## ФРАГМЕНТ ТЕКСТА
· · ·
Беда свалилась негаданно, откуда ее не ждали никак. В полдень 17 июня надсадно и тревожно загудел зуммер телефонного аппарата. Вызывал Балашов. Киквидзе поднял трубку. Сквозь треск и шум на линии к нему прорвался знакомый голос Разживина. [90]

Не поздоровавшись, Григорий даже не заговорил — закричал, перекрывая помехи:

— Васо! Измена! В Тамбове мятеж! Бандиты убивают коммунистов! Нужна помощь...

Ошеломленный Киквидзе медленно опустил трубку на рычаг. Это был его последний разговор со старым другом, бывшим председателем ВРК Юго-Западного фронта.

* * *

Киквидзе очень хотел и дальше служить рядом с Григорием, которого уважал и ценил чрезвычайно. Но вышло иначе. Неожиданно для всех Разживин получил назначение на Алтай, губернским военным комиссаром. Перед отъездом в Сибирь он направился в Балашов, чтобы попрощаться с дивизией, многих бойцов и командиров которой он справедливо считал своими боевыми товарищами. Здесь, в Балашове, он узнал о контрреволюционном восстании Тамбовского гарнизона и бросился к прямому проводу, чтобы немедленно связаться с Киквидзе. И подписал тем самым себе смертный приговор.

Белоглазый тихоня телефонист на Балашовском узле связи, через которого шел разговор, едва Разживин вышел из комнаты, кинулся за ним следом, с филерской хваткой «сел на хвост». Потом тайный агент местной кулацкой банды поспешил по ведомому ему одному адресу, доложил обо всем, что услышал. Не суждено было, знать, Разживину увидеть высокое алтайское небо и яркие сибирские звезды... Его подстерегли возле дома, по-воровски оглоушили из-за угла, вывезли связанного за город, там растерзали...

Снова загудел зуммер — на сей раз с Киквидзе связался председатель Саратовского губисполкома старый большевик В. П. Антонов-Саратовский. Тоже [91] просил оказать Тамбову немедленную помощь. А тут еще телеграмма — от рабочих порохового завода Кандауровки (их гостем не раз бывал Киквидзе в период формирования соединения): «В Тамбове Советская власть пала. Москве угрожает опасность. Спасайте нас».
· · ·
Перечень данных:
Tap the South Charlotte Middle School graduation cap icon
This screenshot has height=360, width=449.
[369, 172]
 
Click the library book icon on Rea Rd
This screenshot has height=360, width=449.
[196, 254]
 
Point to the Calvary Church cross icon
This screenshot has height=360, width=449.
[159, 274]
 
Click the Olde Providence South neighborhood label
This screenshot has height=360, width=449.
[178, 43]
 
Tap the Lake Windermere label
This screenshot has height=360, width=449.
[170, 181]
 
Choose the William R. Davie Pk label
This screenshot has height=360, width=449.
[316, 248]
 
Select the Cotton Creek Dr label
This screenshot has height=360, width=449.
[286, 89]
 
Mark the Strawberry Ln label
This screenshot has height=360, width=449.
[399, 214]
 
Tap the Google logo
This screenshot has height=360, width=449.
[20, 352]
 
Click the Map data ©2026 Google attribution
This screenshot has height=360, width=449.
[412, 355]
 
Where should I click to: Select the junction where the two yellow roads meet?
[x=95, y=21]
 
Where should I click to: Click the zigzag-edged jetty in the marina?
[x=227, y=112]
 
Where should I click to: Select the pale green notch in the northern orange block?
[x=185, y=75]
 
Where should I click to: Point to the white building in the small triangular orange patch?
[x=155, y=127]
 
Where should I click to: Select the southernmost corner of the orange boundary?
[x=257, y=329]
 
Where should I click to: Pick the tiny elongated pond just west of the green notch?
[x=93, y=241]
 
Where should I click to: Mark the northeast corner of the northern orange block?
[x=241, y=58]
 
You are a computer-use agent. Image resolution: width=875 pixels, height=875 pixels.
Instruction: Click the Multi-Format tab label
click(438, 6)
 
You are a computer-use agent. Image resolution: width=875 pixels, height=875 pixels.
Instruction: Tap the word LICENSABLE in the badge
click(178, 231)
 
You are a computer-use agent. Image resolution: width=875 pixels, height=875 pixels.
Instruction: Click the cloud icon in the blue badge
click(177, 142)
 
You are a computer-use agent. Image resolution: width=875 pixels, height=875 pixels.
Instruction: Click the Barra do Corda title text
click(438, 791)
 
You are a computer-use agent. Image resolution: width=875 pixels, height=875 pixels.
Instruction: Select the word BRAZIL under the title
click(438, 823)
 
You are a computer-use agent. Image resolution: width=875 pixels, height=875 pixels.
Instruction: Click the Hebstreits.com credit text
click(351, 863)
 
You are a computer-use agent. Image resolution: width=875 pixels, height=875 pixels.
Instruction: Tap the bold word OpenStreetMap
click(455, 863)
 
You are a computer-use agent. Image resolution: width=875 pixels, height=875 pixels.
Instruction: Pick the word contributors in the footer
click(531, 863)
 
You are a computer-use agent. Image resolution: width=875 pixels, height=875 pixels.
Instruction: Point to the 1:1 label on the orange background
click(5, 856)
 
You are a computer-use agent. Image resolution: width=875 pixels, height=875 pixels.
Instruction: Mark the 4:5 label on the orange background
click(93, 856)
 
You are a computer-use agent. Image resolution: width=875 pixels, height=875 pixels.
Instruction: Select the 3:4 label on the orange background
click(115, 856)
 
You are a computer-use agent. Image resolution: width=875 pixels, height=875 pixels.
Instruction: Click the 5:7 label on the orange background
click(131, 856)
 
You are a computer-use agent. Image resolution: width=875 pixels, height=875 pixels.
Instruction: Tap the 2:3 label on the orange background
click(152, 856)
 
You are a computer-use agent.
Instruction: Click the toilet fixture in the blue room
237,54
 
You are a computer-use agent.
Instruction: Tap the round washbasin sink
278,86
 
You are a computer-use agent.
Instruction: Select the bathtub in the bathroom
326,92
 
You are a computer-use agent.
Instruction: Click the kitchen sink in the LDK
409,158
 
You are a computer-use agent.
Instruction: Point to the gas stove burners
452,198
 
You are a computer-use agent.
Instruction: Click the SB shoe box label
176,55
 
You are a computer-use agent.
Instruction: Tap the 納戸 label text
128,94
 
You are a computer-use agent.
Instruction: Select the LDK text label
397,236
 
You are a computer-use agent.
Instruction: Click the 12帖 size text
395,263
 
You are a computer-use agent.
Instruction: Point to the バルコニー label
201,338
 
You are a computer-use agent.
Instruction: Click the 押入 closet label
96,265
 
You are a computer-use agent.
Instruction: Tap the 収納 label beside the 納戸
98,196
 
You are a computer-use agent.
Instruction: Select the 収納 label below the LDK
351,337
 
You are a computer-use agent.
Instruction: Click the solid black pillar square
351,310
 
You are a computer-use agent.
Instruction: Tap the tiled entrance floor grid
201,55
· · ·
## ЗАДАНИЯ
A: Ответьте по фрагменту текста на вопросы:
(i) Когда загудел зуммер телефонного аппарата, вызывая Киквидзе?
(ii) Куда и на какую должность получил назначение Разживин?
(iii) Кем в действительности был телефонист на Балашовском узле связи?
B: Выпишите из фрагмента текста все географические названия, употреблённые в виде существительных (не прилагательных). Дайте их в именительном падеже и в порядке первого упоминания.
Для ответов используйте только фрагмент текста.

## ОТВЕТЫ
A:
(i) В полдень 17 июня.
(ii) На Алтай, губернским военным комиссаром.
(iii) Тайным агентом местной кулацкой банды.

B: Балашов, Тамбов, Алтай, Сибирь, Кандауровка, Москва